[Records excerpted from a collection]
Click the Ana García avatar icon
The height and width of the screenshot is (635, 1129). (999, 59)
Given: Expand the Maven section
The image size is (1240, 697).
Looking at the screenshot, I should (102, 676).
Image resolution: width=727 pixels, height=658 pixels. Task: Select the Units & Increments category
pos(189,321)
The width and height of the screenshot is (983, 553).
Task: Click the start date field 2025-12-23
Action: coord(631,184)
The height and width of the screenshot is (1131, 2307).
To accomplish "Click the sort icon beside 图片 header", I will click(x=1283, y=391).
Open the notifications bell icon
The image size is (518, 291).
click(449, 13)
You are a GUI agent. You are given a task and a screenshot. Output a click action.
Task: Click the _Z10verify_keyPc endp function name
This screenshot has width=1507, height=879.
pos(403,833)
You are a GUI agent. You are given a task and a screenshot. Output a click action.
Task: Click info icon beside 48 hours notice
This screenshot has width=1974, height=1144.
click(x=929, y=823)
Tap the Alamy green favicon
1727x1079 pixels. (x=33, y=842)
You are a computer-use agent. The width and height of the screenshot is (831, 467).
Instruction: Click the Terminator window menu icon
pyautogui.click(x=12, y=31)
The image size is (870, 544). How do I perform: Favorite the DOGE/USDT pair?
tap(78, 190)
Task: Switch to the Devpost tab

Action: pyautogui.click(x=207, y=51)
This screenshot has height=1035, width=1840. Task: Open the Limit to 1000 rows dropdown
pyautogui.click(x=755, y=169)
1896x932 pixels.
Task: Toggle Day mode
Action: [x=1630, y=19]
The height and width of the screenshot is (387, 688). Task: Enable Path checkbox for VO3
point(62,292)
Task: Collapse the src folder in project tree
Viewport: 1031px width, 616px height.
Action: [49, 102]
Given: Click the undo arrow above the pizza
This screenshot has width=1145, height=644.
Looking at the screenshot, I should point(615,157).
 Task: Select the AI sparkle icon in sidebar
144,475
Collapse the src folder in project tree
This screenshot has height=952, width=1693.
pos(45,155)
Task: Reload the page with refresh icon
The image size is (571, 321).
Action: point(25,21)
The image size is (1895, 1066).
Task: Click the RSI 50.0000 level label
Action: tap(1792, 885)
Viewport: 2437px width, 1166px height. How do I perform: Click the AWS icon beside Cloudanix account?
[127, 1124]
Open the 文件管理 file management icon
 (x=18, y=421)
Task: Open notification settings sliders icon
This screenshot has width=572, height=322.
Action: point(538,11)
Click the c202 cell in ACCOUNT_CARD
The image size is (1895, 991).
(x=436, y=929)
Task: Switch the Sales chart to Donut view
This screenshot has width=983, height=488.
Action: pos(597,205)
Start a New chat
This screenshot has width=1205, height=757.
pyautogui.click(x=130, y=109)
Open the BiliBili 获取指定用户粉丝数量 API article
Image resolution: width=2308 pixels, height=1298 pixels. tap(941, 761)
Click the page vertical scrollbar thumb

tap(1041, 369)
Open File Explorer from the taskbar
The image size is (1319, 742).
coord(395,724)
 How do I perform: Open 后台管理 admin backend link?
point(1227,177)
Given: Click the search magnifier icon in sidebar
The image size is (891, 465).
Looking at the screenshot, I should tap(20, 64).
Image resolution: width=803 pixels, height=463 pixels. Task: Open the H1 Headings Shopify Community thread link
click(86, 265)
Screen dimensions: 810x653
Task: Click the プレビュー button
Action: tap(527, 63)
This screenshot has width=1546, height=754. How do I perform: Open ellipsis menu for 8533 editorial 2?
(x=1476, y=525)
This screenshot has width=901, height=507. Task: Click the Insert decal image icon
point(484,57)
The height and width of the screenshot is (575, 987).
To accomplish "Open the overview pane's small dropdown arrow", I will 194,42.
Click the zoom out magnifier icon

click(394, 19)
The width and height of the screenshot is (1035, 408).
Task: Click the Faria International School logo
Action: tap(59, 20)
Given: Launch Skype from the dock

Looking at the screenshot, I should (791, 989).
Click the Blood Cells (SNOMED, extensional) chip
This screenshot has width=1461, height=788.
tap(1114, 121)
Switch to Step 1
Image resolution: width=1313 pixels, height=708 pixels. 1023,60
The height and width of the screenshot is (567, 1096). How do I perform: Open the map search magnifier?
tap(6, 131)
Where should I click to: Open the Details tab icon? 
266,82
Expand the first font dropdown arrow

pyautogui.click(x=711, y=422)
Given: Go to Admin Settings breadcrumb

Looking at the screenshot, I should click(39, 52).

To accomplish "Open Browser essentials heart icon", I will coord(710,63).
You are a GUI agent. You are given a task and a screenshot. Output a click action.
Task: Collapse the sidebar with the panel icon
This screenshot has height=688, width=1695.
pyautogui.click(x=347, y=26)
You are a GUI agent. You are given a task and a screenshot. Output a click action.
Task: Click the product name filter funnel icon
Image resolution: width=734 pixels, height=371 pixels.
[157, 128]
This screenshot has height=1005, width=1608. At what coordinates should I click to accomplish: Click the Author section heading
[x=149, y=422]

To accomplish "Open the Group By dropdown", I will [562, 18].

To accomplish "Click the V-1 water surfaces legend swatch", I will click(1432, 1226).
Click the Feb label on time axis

# Exercise goal
Reproduce the entries above exactly, every line included.

# Output of the exercise
Click the Ana García avatar icon
The height and width of the screenshot is (635, 1129). (999, 59)
Given: Expand the Maven section
The image size is (1240, 697).
Looking at the screenshot, I should (102, 676).
Image resolution: width=727 pixels, height=658 pixels. Task: Select the Units & Increments category
pos(189,321)
The width and height of the screenshot is (983, 553).
Task: Click the start date field 2025-12-23
Action: coord(631,184)
The height and width of the screenshot is (1131, 2307).
To accomplish "Click the sort icon beside 图片 header", I will click(x=1283, y=391).
Open the notifications bell icon
The image size is (518, 291).
click(449, 13)
You are a GUI agent. You are given a task and a screenshot. Output a click action.
Task: Click the _Z10verify_keyPc endp function name
This screenshot has width=1507, height=879.
pos(403,833)
You are a GUI agent. You are given a task and a screenshot. Output a click action.
Task: Click info icon beside 48 hours notice
This screenshot has width=1974, height=1144.
click(x=929, y=823)
Tap the Alamy green favicon
1727x1079 pixels. (x=33, y=842)
You are a computer-use agent. The width and height of the screenshot is (831, 467).
Instruction: Click the Terminator window menu icon
pyautogui.click(x=12, y=31)
The image size is (870, 544). How do I perform: Favorite the DOGE/USDT pair?
tap(78, 190)
Task: Switch to the Devpost tab

Action: pyautogui.click(x=207, y=51)
This screenshot has height=1035, width=1840. Task: Open the Limit to 1000 rows dropdown
pyautogui.click(x=755, y=169)
1896x932 pixels.
Task: Toggle Day mode
Action: [x=1630, y=19]
The height and width of the screenshot is (387, 688). Task: Enable Path checkbox for VO3
point(62,292)
Task: Collapse the src folder in project tree
Viewport: 1031px width, 616px height.
Action: [49, 102]
Given: Click the undo arrow above the pizza
This screenshot has width=1145, height=644.
Looking at the screenshot, I should point(615,157).
 Task: Select the AI sparkle icon in sidebar
144,475
Collapse the src folder in project tree
This screenshot has height=952, width=1693.
pos(45,155)
Task: Reload the page with refresh icon
The image size is (571, 321).
Action: point(25,21)
The image size is (1895, 1066).
Task: Click the RSI 50.0000 level label
Action: tap(1792, 885)
Viewport: 2437px width, 1166px height. How do I perform: Click the AWS icon beside Cloudanix account?
[127, 1124]
Open the 文件管理 file management icon
 (x=18, y=421)
Task: Open notification settings sliders icon
This screenshot has width=572, height=322.
Action: point(538,11)
Click the c202 cell in ACCOUNT_CARD
The image size is (1895, 991).
(x=436, y=929)
Task: Switch the Sales chart to Donut view
This screenshot has width=983, height=488.
Action: pos(597,205)
Start a New chat
This screenshot has width=1205, height=757.
pyautogui.click(x=130, y=109)
Open the BiliBili 获取指定用户粉丝数量 API article
Image resolution: width=2308 pixels, height=1298 pixels. tap(941, 761)
Click the page vertical scrollbar thumb

tap(1041, 369)
Open File Explorer from the taskbar
The image size is (1319, 742).
coord(395,724)
 How do I perform: Open 后台管理 admin backend link?
point(1227,177)
Given: Click the search magnifier icon in sidebar
The image size is (891, 465).
Looking at the screenshot, I should tap(20, 64).
Image resolution: width=803 pixels, height=463 pixels. Task: Open the H1 Headings Shopify Community thread link
click(86, 265)
Screen dimensions: 810x653
Task: Click the プレビュー button
Action: tap(527, 63)
This screenshot has width=1546, height=754. How do I perform: Open ellipsis menu for 8533 editorial 2?
(x=1476, y=525)
This screenshot has width=901, height=507. Task: Click the Insert decal image icon
point(484,57)
The height and width of the screenshot is (575, 987).
To accomplish "Open the overview pane's small dropdown arrow", I will 194,42.
Click the zoom out magnifier icon

click(394, 19)
The width and height of the screenshot is (1035, 408).
Task: Click the Faria International School logo
Action: tap(59, 20)
Given: Launch Skype from the dock

Looking at the screenshot, I should (791, 989).
Click the Blood Cells (SNOMED, extensional) chip
This screenshot has width=1461, height=788.
tap(1114, 121)
Switch to Step 1
Image resolution: width=1313 pixels, height=708 pixels. 1023,60
The height and width of the screenshot is (567, 1096). How do I perform: Open the map search magnifier?
tap(6, 131)
Where should I click to: Open the Details tab icon? 
266,82
Expand the first font dropdown arrow

pyautogui.click(x=711, y=422)
Given: Go to Admin Settings breadcrumb

Looking at the screenshot, I should click(39, 52).

To accomplish "Open Browser essentials heart icon", I will coord(710,63).
You are a GUI agent. You are given a task and a screenshot. Output a click action.
Task: Collapse the sidebar with the panel icon
This screenshot has height=688, width=1695.
pyautogui.click(x=347, y=26)
You are a GUI agent. You are given a task and a screenshot. Output a click action.
Task: Click the product name filter funnel icon
Image resolution: width=734 pixels, height=371 pixels.
[157, 128]
This screenshot has height=1005, width=1608. At what coordinates should I click to accomplish: Click the Author section heading
[x=149, y=422]

To accomplish "Open the Group By dropdown", I will [562, 18].

To accomplish "Click the V-1 water surfaces legend swatch", I will click(1432, 1226).
Click the Feb label on time axis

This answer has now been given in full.